GIVEN INFORMATION:
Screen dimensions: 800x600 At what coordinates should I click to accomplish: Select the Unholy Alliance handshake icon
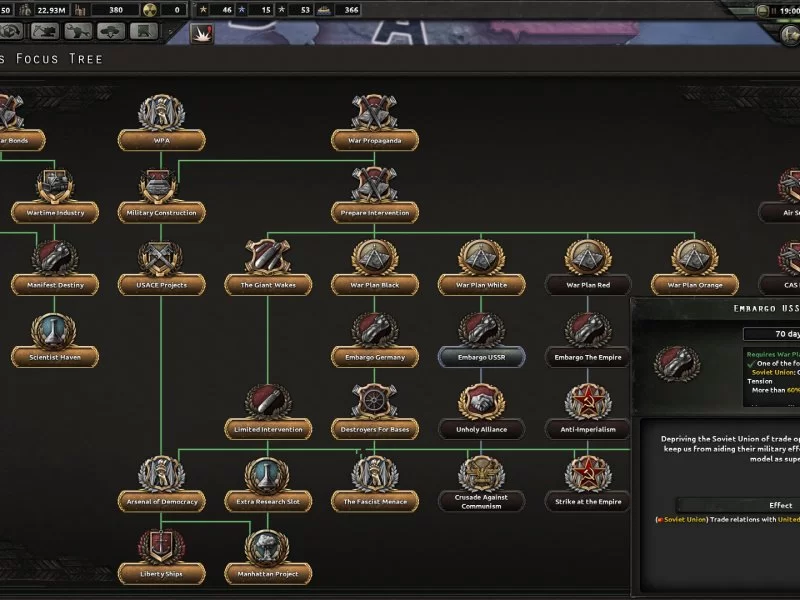tap(482, 402)
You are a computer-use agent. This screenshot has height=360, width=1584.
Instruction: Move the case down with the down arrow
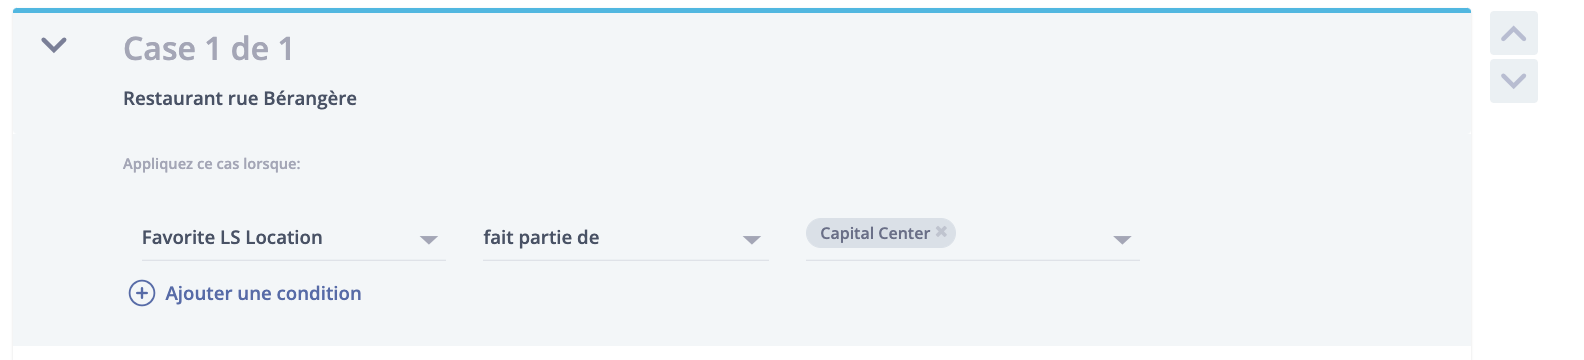tap(1514, 81)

WHAT YOU SHOULD DO: Give back exactly the lines from the line with "You are a computer-use" through the end of the material above, and omit every picture.

OUTPUT OF THE TASK:
You are a computer-use agent. This screenshot has height=360, width=1584.
Instruction: Move the case down with the down arrow
tap(1514, 81)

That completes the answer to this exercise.